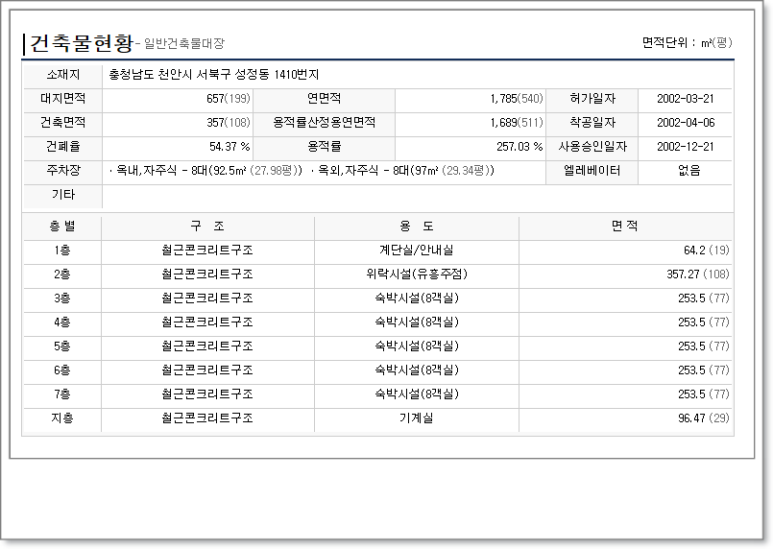Click the 층별 column header
Image resolution: width=773 pixels, height=549 pixels.
tap(62, 226)
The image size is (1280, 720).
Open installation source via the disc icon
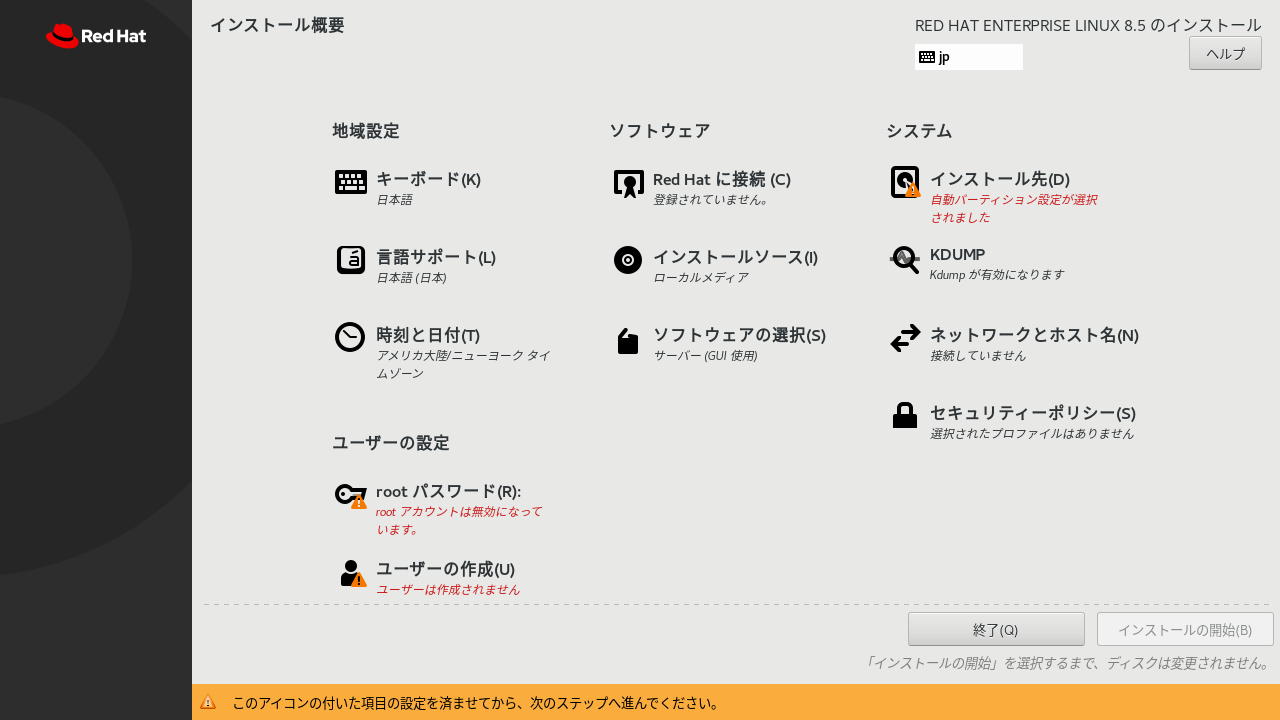[628, 260]
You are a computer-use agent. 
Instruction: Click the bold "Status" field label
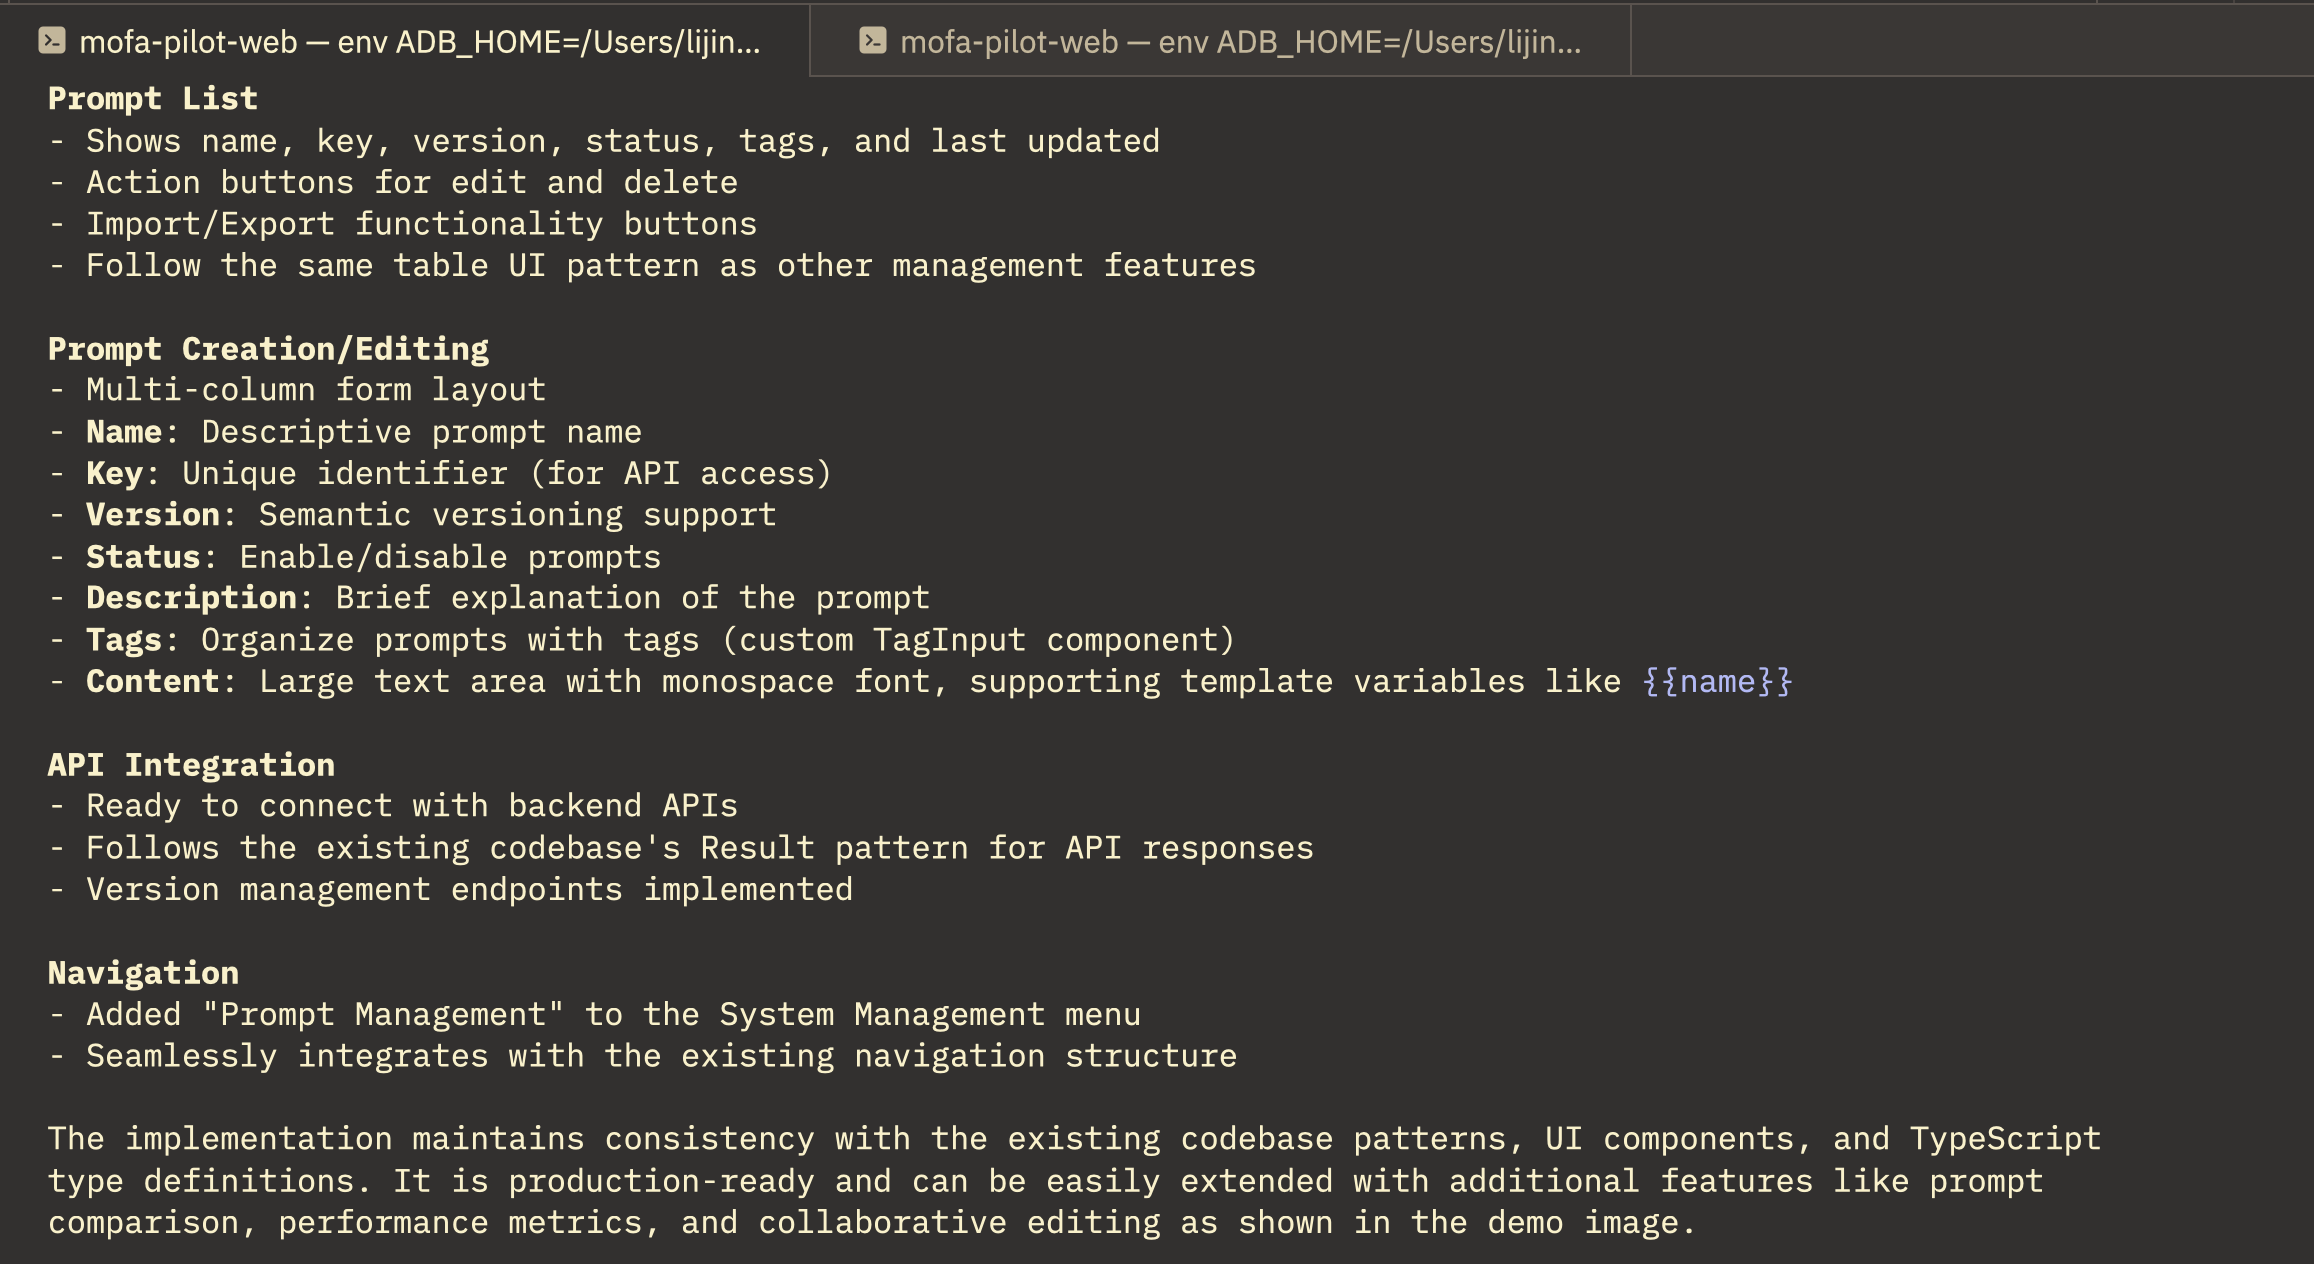(x=143, y=557)
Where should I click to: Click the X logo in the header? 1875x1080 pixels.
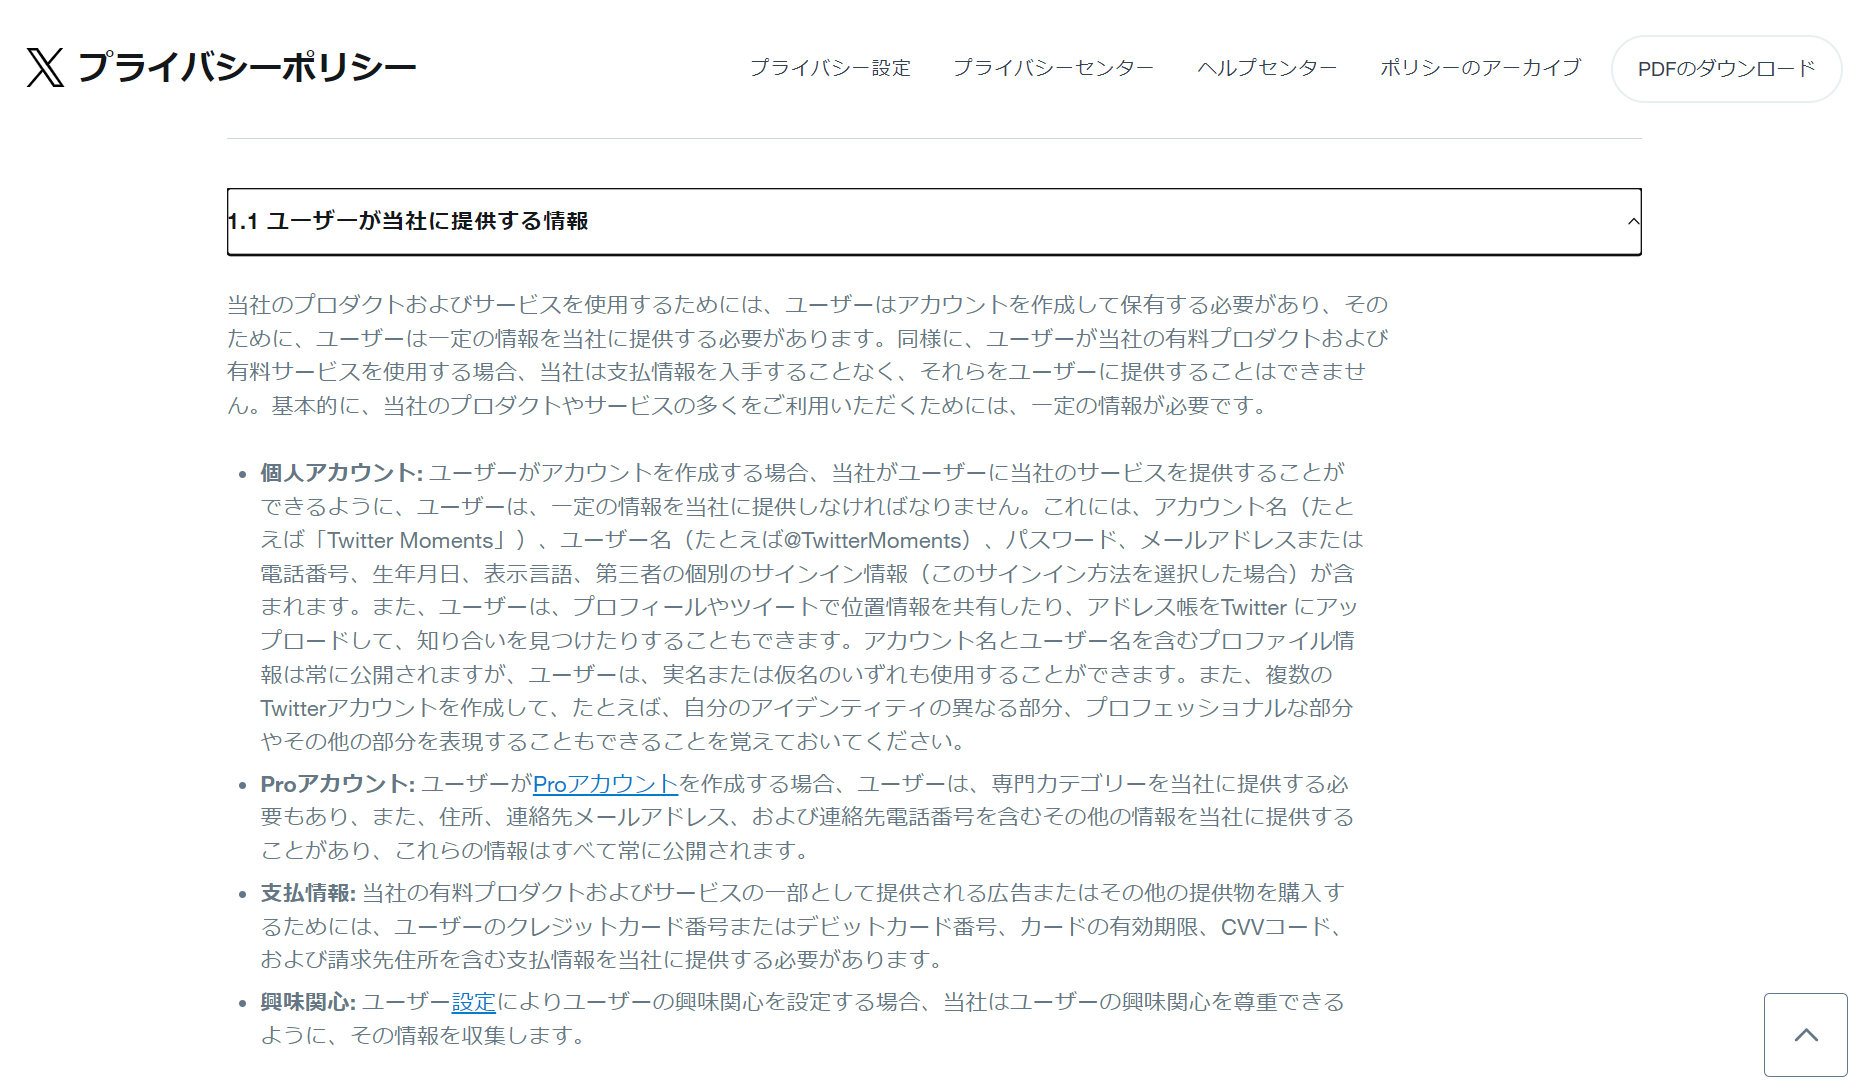coord(45,68)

## WORK TO COMPLETE
Write out the lines beginning at the line with "The image size is (1280, 720)." and ending at the last line of the entries. Include no pictures.

## WRITTEN RESPONSE
The image size is (1280, 720).
Open installation source via the disc icon
[628, 260]
You are a computer-use agent. 
Instruction: Click the bold "Status" field label
(x=143, y=557)
Where should I click to: Click the X logo in the header? 1875x1080 pixels.
coord(45,68)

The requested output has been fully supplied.